**Text excerpt:**
No modern source connects Khnum with Kneph, and modern sources on either exist. This indicates that archeological evidence has shown the two to be distinct. The earliest sources I can find for the claim are theosophical works, not historical works, and they were bad about intentionally confusing deities to further their own claims.
The Encircled Serpent is far from a scholarly source, it smacks way to much of 19th century reductionist "all religion is worship of (the sun/the dead/fire/snakes/sex)." This, the influence that religious bias (from Theosophy, Christianity, or atheism) had, and the romanticism that pervaded Egyptology then, are all reasons why most source from the 19th century and early 20th century are usually not accepted at face value by modern scholars, and are really only appropriate to describe the beliefs from that era.
The Mackenzie "Egyptian Myth and Legend" is a 2006 reprint of a 1907 work.

**Written task:** Please rename "historical works" to "scholarly histories" and give everything in the passage on Khnum and Kneph from "No modern source" down to "their own claims." again with that change. Work from the passage on Khnum and Kneph alone.

**Data shown:**

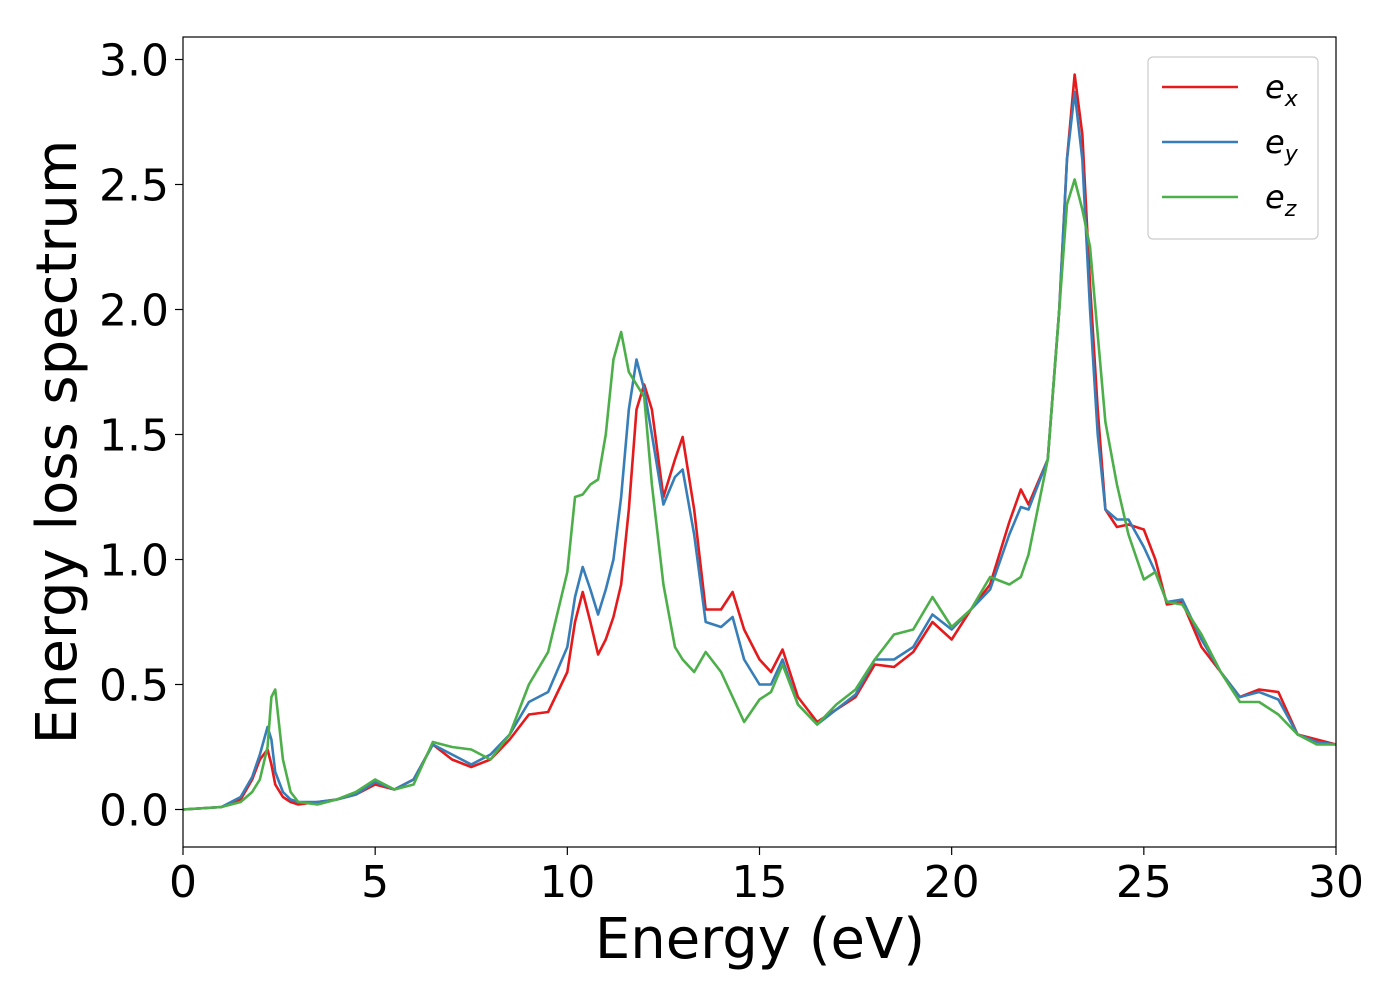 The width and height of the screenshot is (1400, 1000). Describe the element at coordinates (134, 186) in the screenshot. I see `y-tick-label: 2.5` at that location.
* * *
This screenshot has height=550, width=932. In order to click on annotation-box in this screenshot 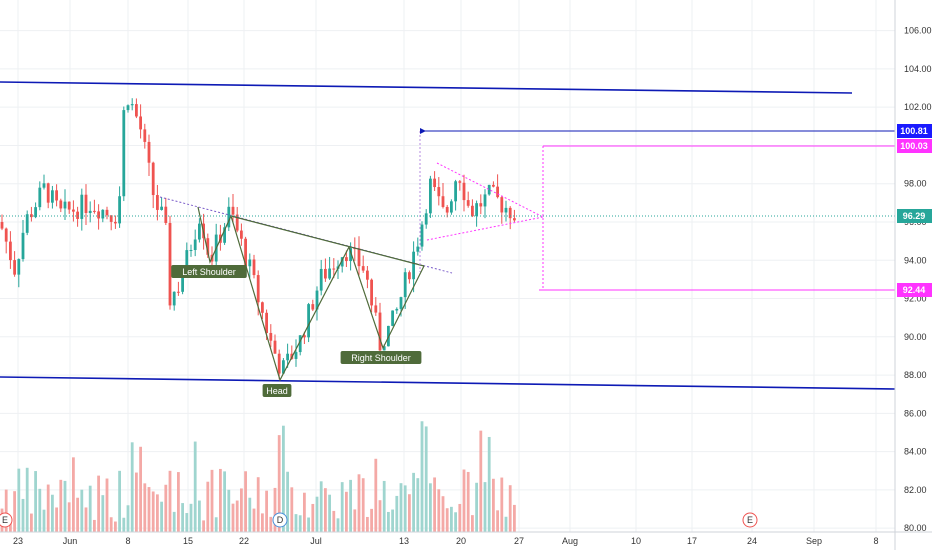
==
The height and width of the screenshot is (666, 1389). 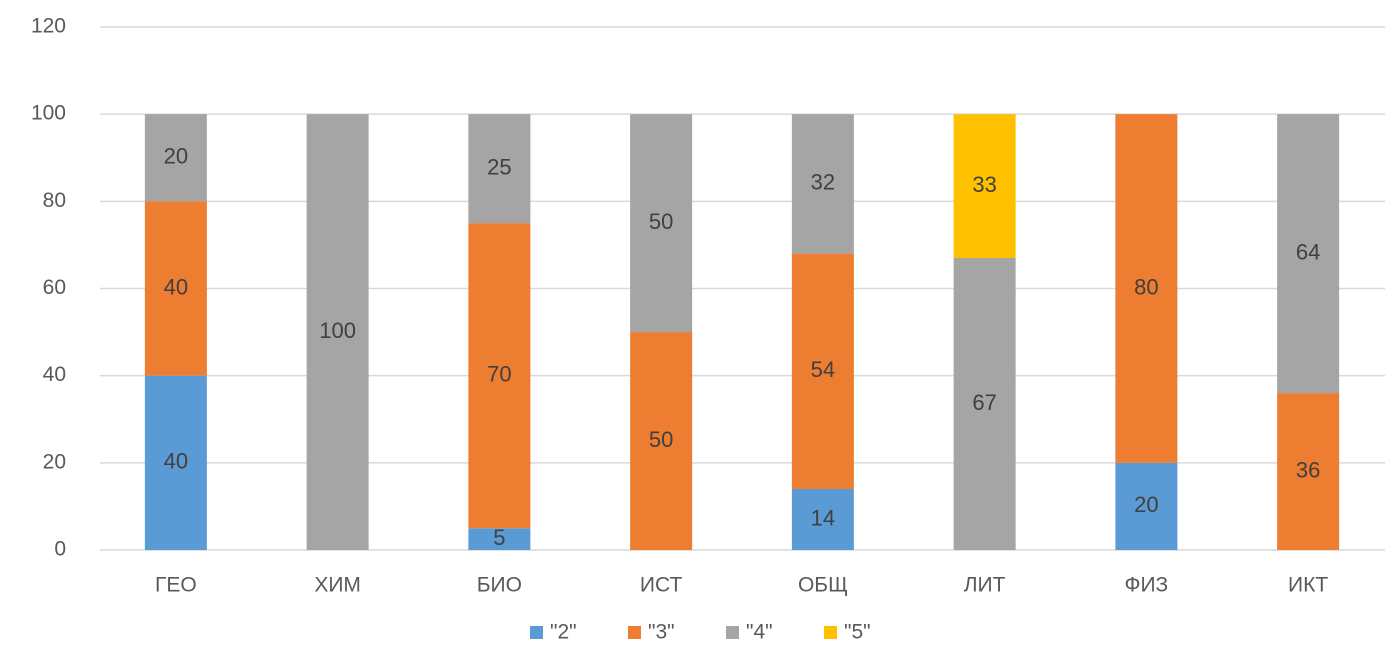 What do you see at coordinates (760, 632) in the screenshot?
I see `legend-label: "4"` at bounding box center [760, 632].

**Written reply:**
No modern source connects Khnum with Kneph, and modern sources on either exist. This indicates that archeological evidence has shown the two to be distinct. The earliest sources I can find for the claim are theosophical works, not scholarly histories, and they were bad about intentionally confusing deities to further their own claims.